En unos años se parará enfrente del cuadro; observará detenidamente esos trazos de cirujano: rápidos, precisos: un duelo de esgrima contra un lienzo. Se perderá en esas combinaciones de colores imposibles que logran que aquel mar de óleo tenga olas, y huela a sal, y te salpique la cara.
Escuchará el crujir del barco, sentirá la melancolía de sus invisibles tripulantes. Palpará sus ásperas velas, sus húmedos cabos. Adivinará aves detrás de las nubes. Se imaginará cardúmenes en carreteras acuáticas. Incluso, podrá acariciar la arena; la verá cómo se le escapa entre los dedos, como la vida misma. Y se imaginará al pintor que se negó a firmar el cuadro.

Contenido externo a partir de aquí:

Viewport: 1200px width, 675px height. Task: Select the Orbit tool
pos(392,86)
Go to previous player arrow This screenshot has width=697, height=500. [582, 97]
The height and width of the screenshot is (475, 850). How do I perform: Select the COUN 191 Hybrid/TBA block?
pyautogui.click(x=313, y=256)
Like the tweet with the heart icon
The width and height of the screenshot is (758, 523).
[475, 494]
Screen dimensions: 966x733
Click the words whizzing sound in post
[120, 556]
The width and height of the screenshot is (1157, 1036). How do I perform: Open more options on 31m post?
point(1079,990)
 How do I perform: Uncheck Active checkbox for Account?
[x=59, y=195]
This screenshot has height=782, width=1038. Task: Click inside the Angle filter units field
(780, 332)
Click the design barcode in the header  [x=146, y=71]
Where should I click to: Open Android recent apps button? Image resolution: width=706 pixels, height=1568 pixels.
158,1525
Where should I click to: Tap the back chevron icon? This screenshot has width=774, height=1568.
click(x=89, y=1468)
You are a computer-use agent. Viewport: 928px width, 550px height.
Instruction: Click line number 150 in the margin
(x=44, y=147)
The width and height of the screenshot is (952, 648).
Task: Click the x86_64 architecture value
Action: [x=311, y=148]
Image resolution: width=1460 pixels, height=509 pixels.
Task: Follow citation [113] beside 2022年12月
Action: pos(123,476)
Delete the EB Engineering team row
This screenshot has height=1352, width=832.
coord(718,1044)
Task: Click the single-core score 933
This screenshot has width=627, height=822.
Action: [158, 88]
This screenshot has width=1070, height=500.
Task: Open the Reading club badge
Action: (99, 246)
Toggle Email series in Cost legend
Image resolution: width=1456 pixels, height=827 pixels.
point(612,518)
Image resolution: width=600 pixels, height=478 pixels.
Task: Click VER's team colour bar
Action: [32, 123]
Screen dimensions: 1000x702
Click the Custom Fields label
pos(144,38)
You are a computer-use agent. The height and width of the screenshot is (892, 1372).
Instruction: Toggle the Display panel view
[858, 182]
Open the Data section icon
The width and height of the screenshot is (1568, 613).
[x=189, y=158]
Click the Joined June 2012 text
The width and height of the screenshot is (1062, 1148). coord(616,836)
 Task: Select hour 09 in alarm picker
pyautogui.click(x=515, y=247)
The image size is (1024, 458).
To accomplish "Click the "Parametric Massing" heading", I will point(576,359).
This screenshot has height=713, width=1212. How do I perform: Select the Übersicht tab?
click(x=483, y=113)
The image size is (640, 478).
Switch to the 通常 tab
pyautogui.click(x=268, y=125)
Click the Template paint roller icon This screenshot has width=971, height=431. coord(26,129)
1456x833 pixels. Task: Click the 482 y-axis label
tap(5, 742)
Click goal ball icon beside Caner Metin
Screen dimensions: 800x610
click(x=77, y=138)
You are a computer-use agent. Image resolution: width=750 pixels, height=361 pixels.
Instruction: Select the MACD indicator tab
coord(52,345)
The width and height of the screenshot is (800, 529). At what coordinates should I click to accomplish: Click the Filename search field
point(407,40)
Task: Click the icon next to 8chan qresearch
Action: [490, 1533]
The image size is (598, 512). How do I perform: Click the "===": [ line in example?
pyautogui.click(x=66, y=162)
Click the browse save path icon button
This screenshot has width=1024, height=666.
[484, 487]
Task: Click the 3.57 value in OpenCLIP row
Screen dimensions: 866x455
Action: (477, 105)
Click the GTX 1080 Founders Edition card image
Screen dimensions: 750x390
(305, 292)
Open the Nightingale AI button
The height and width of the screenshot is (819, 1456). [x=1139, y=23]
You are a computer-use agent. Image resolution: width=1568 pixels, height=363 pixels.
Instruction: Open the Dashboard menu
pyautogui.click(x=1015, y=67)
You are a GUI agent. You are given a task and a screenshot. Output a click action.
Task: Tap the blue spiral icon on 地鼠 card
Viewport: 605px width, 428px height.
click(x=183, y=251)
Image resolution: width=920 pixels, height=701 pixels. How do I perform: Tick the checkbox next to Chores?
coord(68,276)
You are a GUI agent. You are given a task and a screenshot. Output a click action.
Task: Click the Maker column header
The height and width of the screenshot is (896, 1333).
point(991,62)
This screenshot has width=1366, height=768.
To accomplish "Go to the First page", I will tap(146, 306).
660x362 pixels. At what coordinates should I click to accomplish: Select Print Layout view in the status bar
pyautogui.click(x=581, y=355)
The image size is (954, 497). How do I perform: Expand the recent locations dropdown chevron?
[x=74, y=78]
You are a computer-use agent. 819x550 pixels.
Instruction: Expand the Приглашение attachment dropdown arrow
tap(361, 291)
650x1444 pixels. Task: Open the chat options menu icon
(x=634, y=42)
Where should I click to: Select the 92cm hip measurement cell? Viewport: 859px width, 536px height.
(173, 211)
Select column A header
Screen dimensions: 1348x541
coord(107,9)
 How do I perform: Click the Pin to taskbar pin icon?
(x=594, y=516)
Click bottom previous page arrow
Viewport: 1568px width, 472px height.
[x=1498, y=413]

En unos años nadie más excepto él y quienes lo rodean sabrán quién fue aquel artista que sólo firmaba las obras que germinaban en su interior; los colores y las formas que lograban sobrevivir al naufragio, la furia domada con pinceles y gubias. Esos relámpagos de genialidad que aún, años después, seguirán aturdiendo.
Y viendo ese cuadro recordará también otro: uno de carboncillo, de un niño con una gorra de Mickey Mouse, cincelado con líneas rectas y ángulos de vértigo. La persona de ese retrato se le hará familiar, dolorosamente familiar. Y en esos ojos pintados con un estilo lleno de filos se verá reflejado.
Y otro, el de un gallo, más gallardo que cualquier conquistador. Y en ese cacofónico macramé de recuerdos descenderá a tristes galicinios, esos instantes de la noche en los que canta el animal del cuadro, cuando todavía está a oscuras, a punto de amanecer.
Igual irrumpirá en su memoria aquel trozo de madera en el que floreció una mano. Cuando el artista sujetó esa rama huérfana y la observó para descubrir qué había en su interior, sólo vio su mano y fue entonces cuando decidió tallarla y así dejar una huella silenciosa y pacífica, tal vez para variar.
La biografía de ese artista sin firma recuerda, en parte, a la de un poeta maldito, de esos que intentaron devorarse el mundo, claro, sin permiso. Antes de cumplir la mayoría de edad ya se había escapado de casa dos veces. La primera, a los doce, llegando a rozar la frontera antes de ser obligado a volver.
Vivió en Cuba, donde su nana se lo robó por unos días, para presumir en el arrabal los ojos del niño. Buceó esponjas en Florida, a bordo de un barco de griegos, que con gestos obscenos le describían a las sirenas y le advertían del caribdis, ese monstruo cuyos suspiros se convierten en remolinos.
Recorrió el país, a veces en compañía de dos hombres morenos que les gustaba cantar, a los que llamaba Prieto Infante y Jorge Negrote. Cuando regresaba a casa, dentro de la maleta sus hijos encontraban monedas, que recolectaban con la codicia de gambusinos. En sus ratos libres, intermitentes como las lluvias, pintaba y tallaba madera.
Como abordaje de piratas, los recuerdos se sacudirán con violencia, en el avispero de su memoria, y tendrán sabores y olores. A esa biografía que nadie escribirá se le añadirá cuando un noruego le enseñó a cocinar bacalao y aquellos griegos de Tampa, musaka de aire. Y que le ponía mango y tamarindo al ceviche.
En unos años, cuando vea el cuadro, sólo recordará eso, y comprenderá lo efímera que es la vida y que el pasado sólo hace daño si se le da permiso. Y se alegrará de haber perdonado y de haber pedido perdón a tiempo. Ese exorcismo de memoria le devolverá la gracia, hasta entonces perdida.